Segment Start: Records supplied

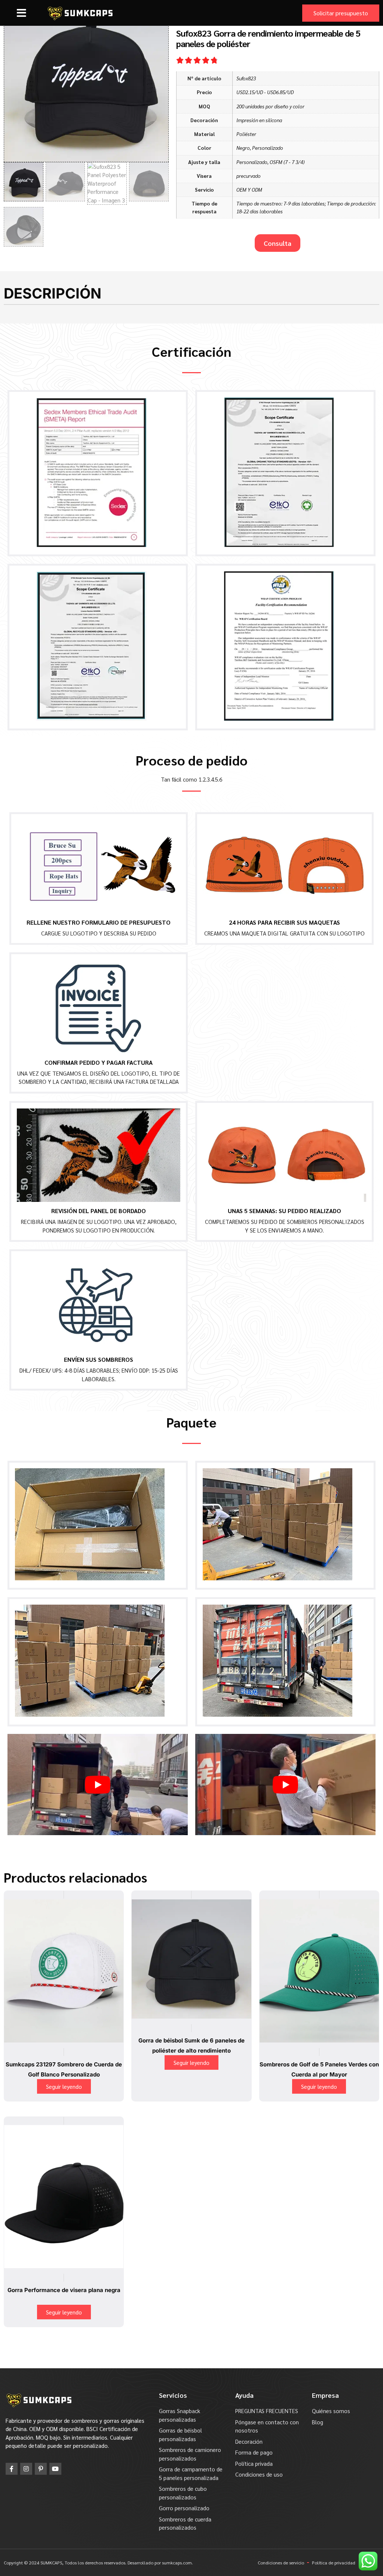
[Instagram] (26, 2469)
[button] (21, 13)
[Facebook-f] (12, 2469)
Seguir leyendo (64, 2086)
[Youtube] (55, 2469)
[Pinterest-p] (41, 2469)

Segment End: Records supplied
Segment Start: Records supplied

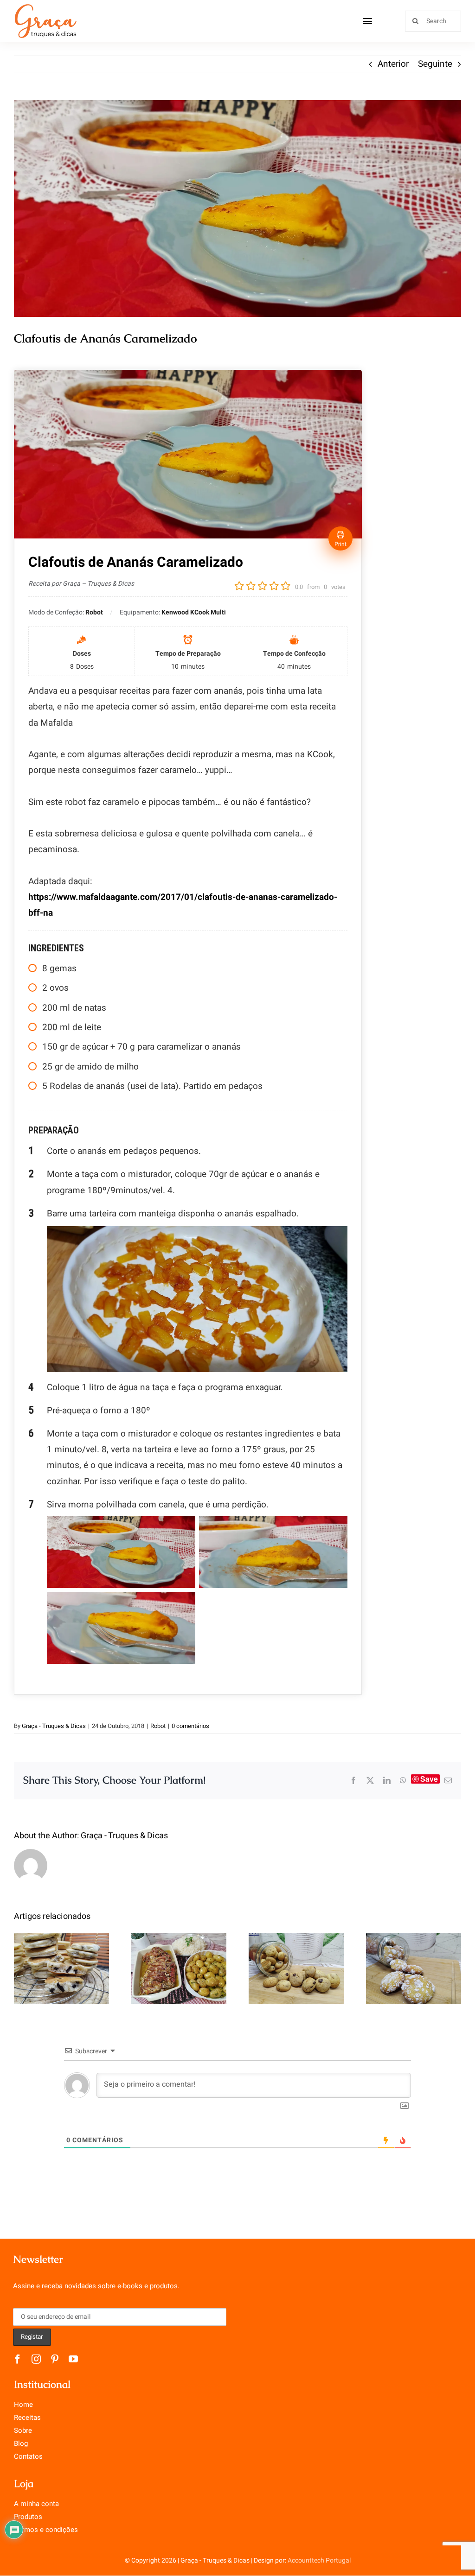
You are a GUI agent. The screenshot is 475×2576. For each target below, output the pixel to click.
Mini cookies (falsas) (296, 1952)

Segment End: Records supplied
Segment Start: Records supplied

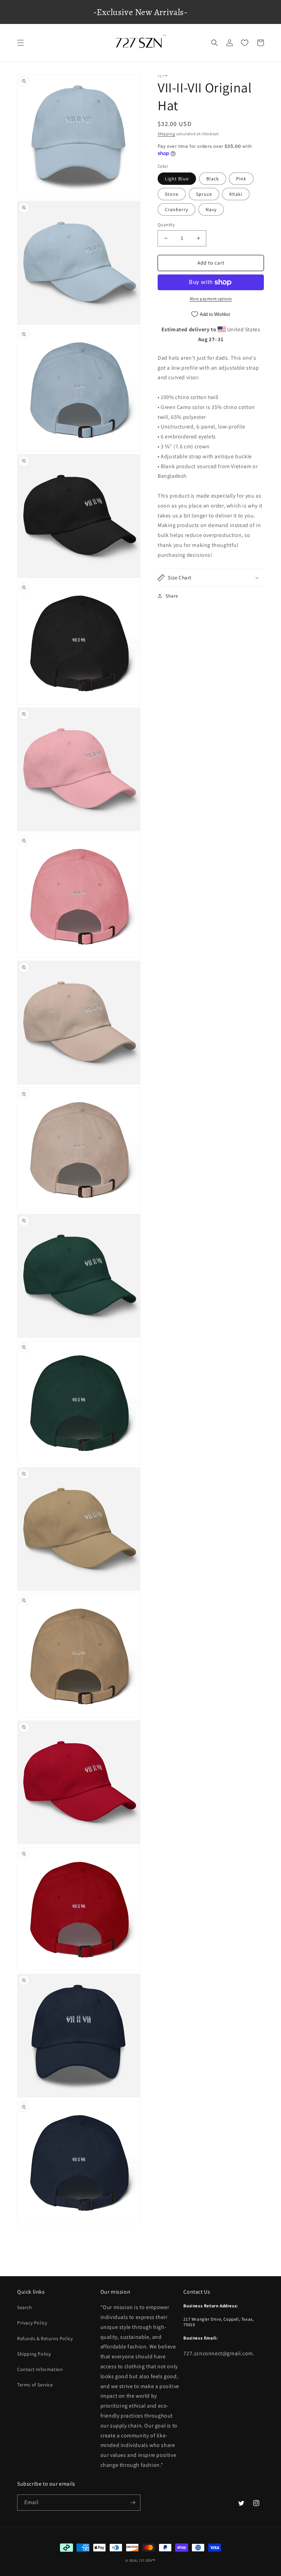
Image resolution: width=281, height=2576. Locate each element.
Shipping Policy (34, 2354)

Segment End: Records supplied

# Requirement
Using the records above, restate word for word the lines from the one with "[Instagram] (26, 2469)" through the one with "[Pinterest-p] (41, 2469)", both included.

# Task answer
[Instagram] (26, 2469)
[button] (21, 13)
[Facebook-f] (12, 2469)
Seguir leyendo (64, 2086)
[Youtube] (55, 2469)
[Pinterest-p] (41, 2469)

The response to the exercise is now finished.